- _TASK_: Nothing in the data may change. Copy all of it exactly.

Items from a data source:
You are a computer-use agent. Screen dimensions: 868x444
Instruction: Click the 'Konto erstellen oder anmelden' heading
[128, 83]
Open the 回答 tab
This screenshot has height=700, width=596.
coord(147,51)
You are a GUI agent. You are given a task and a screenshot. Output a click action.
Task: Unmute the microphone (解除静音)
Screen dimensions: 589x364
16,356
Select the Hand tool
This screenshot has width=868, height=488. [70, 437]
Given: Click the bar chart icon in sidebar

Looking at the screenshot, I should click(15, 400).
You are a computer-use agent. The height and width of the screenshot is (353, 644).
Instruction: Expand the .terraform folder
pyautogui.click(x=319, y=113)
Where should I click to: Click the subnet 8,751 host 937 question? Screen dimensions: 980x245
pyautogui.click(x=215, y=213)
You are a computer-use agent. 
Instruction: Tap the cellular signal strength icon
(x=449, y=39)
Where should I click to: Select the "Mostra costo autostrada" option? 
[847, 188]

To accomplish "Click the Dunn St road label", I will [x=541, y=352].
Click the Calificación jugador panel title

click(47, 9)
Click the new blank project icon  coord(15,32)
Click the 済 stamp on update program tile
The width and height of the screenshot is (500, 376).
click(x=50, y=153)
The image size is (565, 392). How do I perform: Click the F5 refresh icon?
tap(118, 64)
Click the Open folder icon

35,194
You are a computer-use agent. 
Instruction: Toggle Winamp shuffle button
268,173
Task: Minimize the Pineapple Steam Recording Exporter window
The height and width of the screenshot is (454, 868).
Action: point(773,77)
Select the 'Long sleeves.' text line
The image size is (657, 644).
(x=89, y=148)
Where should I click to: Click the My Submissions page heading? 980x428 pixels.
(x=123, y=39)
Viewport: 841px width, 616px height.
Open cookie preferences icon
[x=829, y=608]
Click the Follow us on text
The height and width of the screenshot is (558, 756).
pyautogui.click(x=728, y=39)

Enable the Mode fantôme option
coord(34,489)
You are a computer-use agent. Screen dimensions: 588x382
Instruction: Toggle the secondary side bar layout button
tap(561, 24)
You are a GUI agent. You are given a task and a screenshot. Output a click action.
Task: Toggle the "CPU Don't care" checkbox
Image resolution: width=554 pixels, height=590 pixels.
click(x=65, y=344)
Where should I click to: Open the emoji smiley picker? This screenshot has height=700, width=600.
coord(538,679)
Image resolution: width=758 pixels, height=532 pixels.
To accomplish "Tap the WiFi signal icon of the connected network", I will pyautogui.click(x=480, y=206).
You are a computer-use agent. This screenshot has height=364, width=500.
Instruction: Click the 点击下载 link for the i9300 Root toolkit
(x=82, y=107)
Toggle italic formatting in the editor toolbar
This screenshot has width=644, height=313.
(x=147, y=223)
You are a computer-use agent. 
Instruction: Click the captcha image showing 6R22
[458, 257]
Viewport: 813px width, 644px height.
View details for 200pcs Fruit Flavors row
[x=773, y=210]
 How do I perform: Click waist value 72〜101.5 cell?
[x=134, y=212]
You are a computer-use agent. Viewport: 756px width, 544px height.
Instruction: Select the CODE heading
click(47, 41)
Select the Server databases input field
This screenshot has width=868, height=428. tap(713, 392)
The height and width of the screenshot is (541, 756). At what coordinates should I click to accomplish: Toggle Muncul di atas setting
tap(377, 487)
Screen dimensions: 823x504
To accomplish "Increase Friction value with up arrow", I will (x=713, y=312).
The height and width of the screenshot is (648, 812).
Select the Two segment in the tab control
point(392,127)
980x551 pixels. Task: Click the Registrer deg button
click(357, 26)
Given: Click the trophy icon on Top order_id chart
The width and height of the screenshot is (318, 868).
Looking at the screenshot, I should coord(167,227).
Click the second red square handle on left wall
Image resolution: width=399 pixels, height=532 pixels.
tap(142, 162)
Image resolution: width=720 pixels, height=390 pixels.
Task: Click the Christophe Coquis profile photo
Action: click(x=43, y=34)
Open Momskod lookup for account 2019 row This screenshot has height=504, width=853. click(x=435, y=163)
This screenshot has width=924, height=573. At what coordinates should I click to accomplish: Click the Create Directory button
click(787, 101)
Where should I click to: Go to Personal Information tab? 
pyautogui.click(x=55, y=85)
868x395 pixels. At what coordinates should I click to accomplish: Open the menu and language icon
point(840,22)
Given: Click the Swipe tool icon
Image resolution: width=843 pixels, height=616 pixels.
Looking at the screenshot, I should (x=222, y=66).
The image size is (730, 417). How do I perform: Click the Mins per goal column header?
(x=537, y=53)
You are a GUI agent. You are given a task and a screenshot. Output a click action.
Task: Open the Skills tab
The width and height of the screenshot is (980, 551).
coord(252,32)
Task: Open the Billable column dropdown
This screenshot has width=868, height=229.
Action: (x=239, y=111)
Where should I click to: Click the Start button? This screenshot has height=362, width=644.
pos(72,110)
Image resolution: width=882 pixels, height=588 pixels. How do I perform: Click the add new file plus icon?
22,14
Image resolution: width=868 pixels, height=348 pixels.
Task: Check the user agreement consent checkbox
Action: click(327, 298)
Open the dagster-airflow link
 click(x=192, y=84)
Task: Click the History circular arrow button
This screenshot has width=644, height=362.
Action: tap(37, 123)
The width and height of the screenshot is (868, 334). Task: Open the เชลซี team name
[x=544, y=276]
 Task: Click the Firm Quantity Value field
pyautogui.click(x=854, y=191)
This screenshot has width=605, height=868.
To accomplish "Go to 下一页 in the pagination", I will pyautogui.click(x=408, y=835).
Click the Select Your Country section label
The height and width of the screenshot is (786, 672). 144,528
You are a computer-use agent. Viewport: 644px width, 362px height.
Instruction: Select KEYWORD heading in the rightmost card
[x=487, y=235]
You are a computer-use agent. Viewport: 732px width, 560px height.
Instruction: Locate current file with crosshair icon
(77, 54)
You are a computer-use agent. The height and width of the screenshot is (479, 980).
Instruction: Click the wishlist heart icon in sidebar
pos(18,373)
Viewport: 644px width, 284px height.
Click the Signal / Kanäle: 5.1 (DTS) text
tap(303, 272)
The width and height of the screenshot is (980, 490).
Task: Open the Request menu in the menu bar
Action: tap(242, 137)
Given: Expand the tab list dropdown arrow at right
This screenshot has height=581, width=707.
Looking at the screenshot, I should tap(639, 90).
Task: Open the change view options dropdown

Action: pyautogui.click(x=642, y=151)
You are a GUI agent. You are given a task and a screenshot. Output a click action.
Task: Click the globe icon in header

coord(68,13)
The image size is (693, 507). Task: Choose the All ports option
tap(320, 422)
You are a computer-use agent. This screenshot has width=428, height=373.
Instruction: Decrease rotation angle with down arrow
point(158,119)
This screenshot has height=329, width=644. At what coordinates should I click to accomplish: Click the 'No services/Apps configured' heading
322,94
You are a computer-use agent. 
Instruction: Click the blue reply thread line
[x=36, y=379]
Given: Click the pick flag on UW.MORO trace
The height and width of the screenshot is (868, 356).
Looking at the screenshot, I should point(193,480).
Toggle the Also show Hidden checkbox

- _ANSWER AREA_:
You are a computer-use agent. Screen dimensions: 868x444
Instruction: Click the 'Konto erstellen oder anmelden' heading
[128, 83]
Open the 回答 tab
This screenshot has height=700, width=596.
coord(147,51)
You are a GUI agent. You are given a task and a screenshot. Output a click action.
Task: Unmute the microphone (解除静音)
Screen dimensions: 589x364
16,356
Select the Hand tool
This screenshot has width=868, height=488. [70, 437]
Given: Click the bar chart icon in sidebar

Looking at the screenshot, I should click(15, 400).
You are a computer-use agent. The height and width of the screenshot is (353, 644).
Instruction: Expand the .terraform folder
pyautogui.click(x=319, y=113)
Where should I click to: Click the subnet 8,751 host 937 question? Screen dimensions: 980x245
pyautogui.click(x=215, y=213)
You are a computer-use agent. 
Instruction: Tap the cellular signal strength icon
(x=449, y=39)
Where should I click to: Select the "Mostra costo autostrada" option? 
[847, 188]

To accomplish "Click the Dunn St road label", I will [x=541, y=352].
Click the Calificación jugador panel title

click(47, 9)
Click the new blank project icon  coord(15,32)
Click the 済 stamp on update program tile
The width and height of the screenshot is (500, 376).
click(x=50, y=153)
The image size is (565, 392). How do I perform: Click the F5 refresh icon?
tap(118, 64)
Click the Open folder icon

35,194
You are a computer-use agent. 
Instruction: Toggle Winamp shuffle button
268,173
Task: Minimize the Pineapple Steam Recording Exporter window
The height and width of the screenshot is (454, 868).
Action: point(773,77)
Select the 'Long sleeves.' text line
The image size is (657, 644).
(x=89, y=148)
Where should I click to: Click the My Submissions page heading? 980x428 pixels.
(x=123, y=39)
Viewport: 841px width, 616px height.
Open cookie preferences icon
[x=829, y=608]
Click the Follow us on text
The height and width of the screenshot is (558, 756).
pyautogui.click(x=728, y=39)

Enable the Mode fantôme option
coord(34,489)
You are a computer-use agent. Screen dimensions: 588x382
Instruction: Toggle the secondary side bar layout button
tap(561, 24)
You are a GUI agent. You are given a task and a screenshot. Output a click action.
Task: Toggle the "CPU Don't care" checkbox
Image resolution: width=554 pixels, height=590 pixels.
click(x=65, y=344)
Where should I click to: Open the emoji smiley picker? This screenshot has height=700, width=600.
coord(538,679)
Image resolution: width=758 pixels, height=532 pixels.
To accomplish "Tap the WiFi signal icon of the connected network", I will pyautogui.click(x=480, y=206).
You are a computer-use agent. This screenshot has height=364, width=500.
Instruction: Click the 点击下载 link for the i9300 Root toolkit
(x=82, y=107)
Toggle italic formatting in the editor toolbar
This screenshot has width=644, height=313.
(x=147, y=223)
You are a computer-use agent. 
Instruction: Click the captcha image showing 6R22
[458, 257]
Viewport: 813px width, 644px height.
View details for 200pcs Fruit Flavors row
[x=773, y=210]
 How do I perform: Click waist value 72〜101.5 cell?
[x=134, y=212]
You are a computer-use agent. Viewport: 756px width, 544px height.
Instruction: Select the CODE heading
click(47, 41)
Select the Server databases input field
This screenshot has width=868, height=428. tap(713, 392)
The height and width of the screenshot is (541, 756). At what coordinates should I click to accomplish: Toggle Muncul di atas setting
tap(377, 487)
Screen dimensions: 823x504
To accomplish "Increase Friction value with up arrow", I will (x=713, y=312).
The height and width of the screenshot is (648, 812).
Select the Two segment in the tab control
point(392,127)
980x551 pixels. Task: Click the Registrer deg button
click(357, 26)
Given: Click the trophy icon on Top order_id chart
The width and height of the screenshot is (318, 868).
Looking at the screenshot, I should coord(167,227).
Click the second red square handle on left wall
Image resolution: width=399 pixels, height=532 pixels.
tap(142, 162)
Image resolution: width=720 pixels, height=390 pixels.
Task: Click the Christophe Coquis profile photo
Action: click(x=43, y=34)
Open Momskod lookup for account 2019 row This screenshot has height=504, width=853. click(x=435, y=163)
This screenshot has width=924, height=573. At what coordinates should I click to accomplish: Click the Create Directory button
click(787, 101)
Where should I click to: Go to Personal Information tab? 
pyautogui.click(x=55, y=85)
868x395 pixels. At what coordinates should I click to accomplish: Open the menu and language icon
point(840,22)
Given: Click the Swipe tool icon
Image resolution: width=843 pixels, height=616 pixels.
Looking at the screenshot, I should (x=222, y=66).
The image size is (730, 417). How do I perform: Click the Mins per goal column header?
(x=537, y=53)
You are a GUI agent. You are given a task and a screenshot. Output a click action.
Task: Open the Skills tab
The width and height of the screenshot is (980, 551).
coord(252,32)
Task: Open the Billable column dropdown
This screenshot has width=868, height=229.
Action: (x=239, y=111)
Where should I click to: Click the Start button? This screenshot has height=362, width=644.
pos(72,110)
Image resolution: width=882 pixels, height=588 pixels. How do I perform: Click the add new file plus icon?
22,14
Image resolution: width=868 pixels, height=348 pixels.
Task: Check the user agreement consent checkbox
Action: click(327, 298)
Open the dagster-airflow link
 click(x=192, y=84)
Task: Click the History circular arrow button
This screenshot has width=644, height=362.
Action: tap(37, 123)
The width and height of the screenshot is (868, 334). Task: Open the เชลซี team name
[x=544, y=276]
 Task: Click the Firm Quantity Value field
pyautogui.click(x=854, y=191)
This screenshot has width=605, height=868.
To accomplish "Go to 下一页 in the pagination", I will pyautogui.click(x=408, y=835).
Click the Select Your Country section label
The height and width of the screenshot is (786, 672). 144,528
You are a computer-use agent. Viewport: 644px width, 362px height.
Instruction: Select KEYWORD heading in the rightmost card
[x=487, y=235]
You are a computer-use agent. Viewport: 732px width, 560px height.
Instruction: Locate current file with crosshair icon
(77, 54)
You are a computer-use agent. The height and width of the screenshot is (479, 980).
Instruction: Click the wishlist heart icon in sidebar
pos(18,373)
Viewport: 644px width, 284px height.
Click the Signal / Kanäle: 5.1 (DTS) text
tap(303, 272)
The width and height of the screenshot is (980, 490).
Task: Open the Request menu in the menu bar
Action: tap(242, 137)
Given: Expand the tab list dropdown arrow at right
This screenshot has height=581, width=707.
Looking at the screenshot, I should tap(639, 90).
Task: Open the change view options dropdown

Action: pyautogui.click(x=642, y=151)
You are a GUI agent. You are given a task and a screenshot. Output a click action.
Task: Click the globe icon in header

coord(68,13)
The image size is (693, 507). Task: Choose the All ports option
tap(320, 422)
You are a computer-use agent. This screenshot has width=428, height=373.
Instruction: Decrease rotation angle with down arrow
point(158,119)
This screenshot has height=329, width=644. At what coordinates should I click to accomplish: Click the 'No services/Apps configured' heading
322,94
You are a computer-use agent. 
Instruction: Click the blue reply thread line
[x=36, y=379]
Given: Click the pick flag on UW.MORO trace
The height and width of the screenshot is (868, 356).
Looking at the screenshot, I should point(193,480).
Toggle the Also show Hidden checkbox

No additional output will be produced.